Queste non sono case. Sono momenti. Prima e dopo non è una questione estetica – è come ci si sentiva entrando, e come ci si sente adesso.

Il soggiorno di mia nonna

Mia nonna è mancata. Mia mamma è stata in ospedale per la riabilitazione. Quando è tornata a casa, quello spazio portava ancora tutto il peso di quello che era successo.

Non si trattava di buttare via le cose di mia nonna – quelle avevano un valore, una storia. Si trattava di fare in modo che lo spazio dicesse qualcosa di diverso. Che accogliesse mia mamma invece di ricordarle solo la perdita.

Abbiamo tenuto quello che aveva senso tenere. Abbiamo cambiato la disposizione. Abbiamo fatto in modo che entrando, il messaggio fosse diverso.

Mia mamma è rientrata in uno spazio che la aspettava. Non cancellato, non svuotato – trasformato. Questa storia è il motivo per cui faccio questo lavoro.

Il divano che non lasciava riposare

Una ragazza giovane, un appartamento tutto suo. Il divano era il posto dove avrebbe dovuto rilassarsi — eppure non riusciva mai a stare davvero a suo agio. Si sedeva, si rialzava. Qualcosa non andava, ma non sapeva cosa.

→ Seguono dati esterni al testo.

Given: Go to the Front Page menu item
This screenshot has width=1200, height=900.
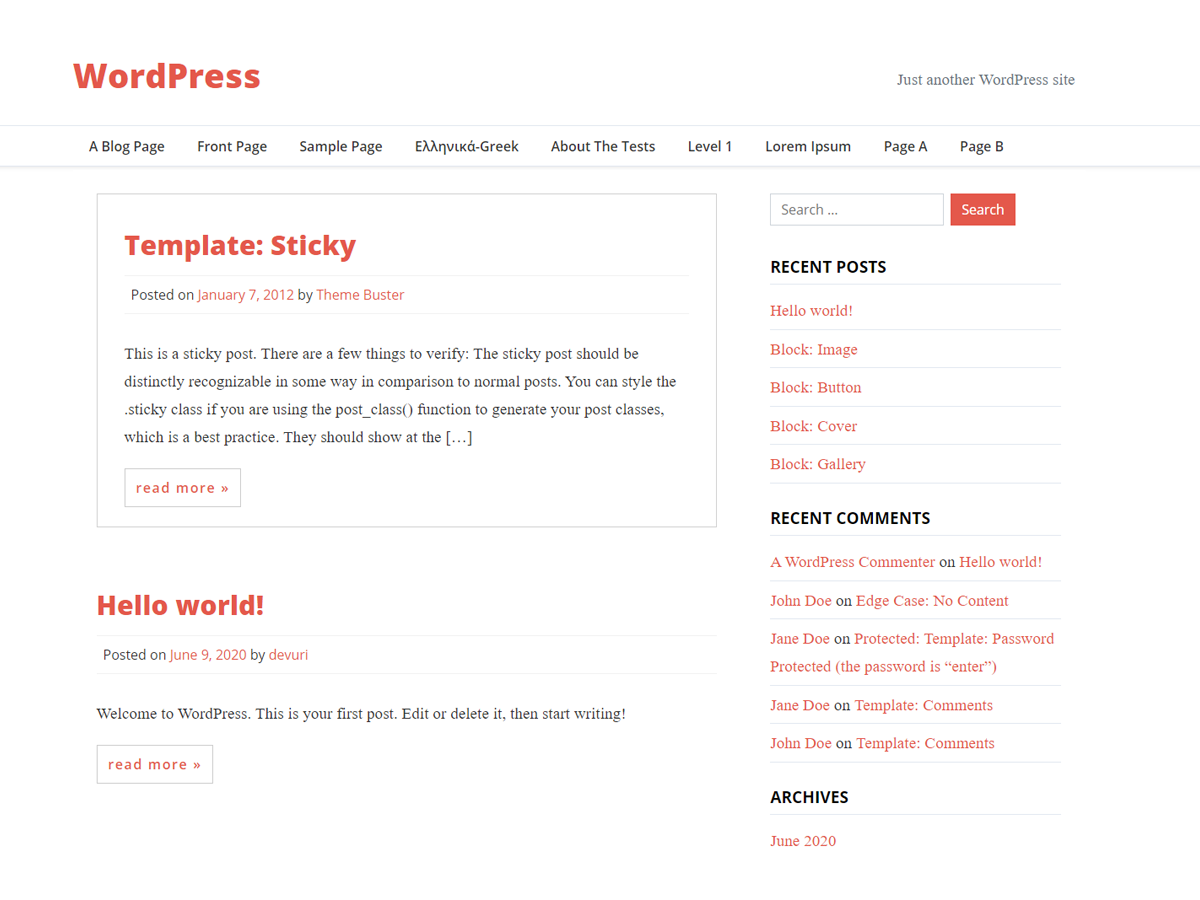Looking at the screenshot, I should [231, 146].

Il divano era posizionato in un “corridoio”. Una piccola cosa, in apparenza. Ma il corpo lo sa – non si rilassa mai del tutto quando non si sente al sicuro.

Abbiamo cambiato la disposizione. Spostato il divano, creato un angolo che abbracciasse invece di esporre. Un rifugio dentro casa.

La ragazza mi ha scritto qualche giorno dopo. Ha detto che per la prima volta si era addormentata sul divano senza accorgersene. È rimasta sorpresa. Io no.

Gli scatoloni del trasloco

Un uomo, un nuovo appartamento, trenta scatoloni ancora chiusi settimane dopo il trasloco. Non era pigrizia. Era blocco – quel momento in cui aprire una scatola significa ammettere che si è davvero arrivati, e non si sa ancora se si vuole esserlo.

Aveva bisogno di due cose che sembravano opposte: uno spazio professionale dove ricevere i clienti, e uno spazio tutto suo dove potersi fermare. Finché gli scatoloni erano lì, nessuno dei due esisteva.

Abbiamo aperto gli scatoloni insieme. Abbiamo deciso cosa andava dove. Abbiamo progettato lo studio e riorganizzato la cabina armadio. E abbiamo ricavato un angolo – solo suo – per quando i clienti se ne vanno.

Mi ha detto che continua a dialogare con la sua casa. Che capisce cose che prima non vedeva. Il lavoro non si è fermato quando me ne sono andata – è continuato tra lui e lo spazio.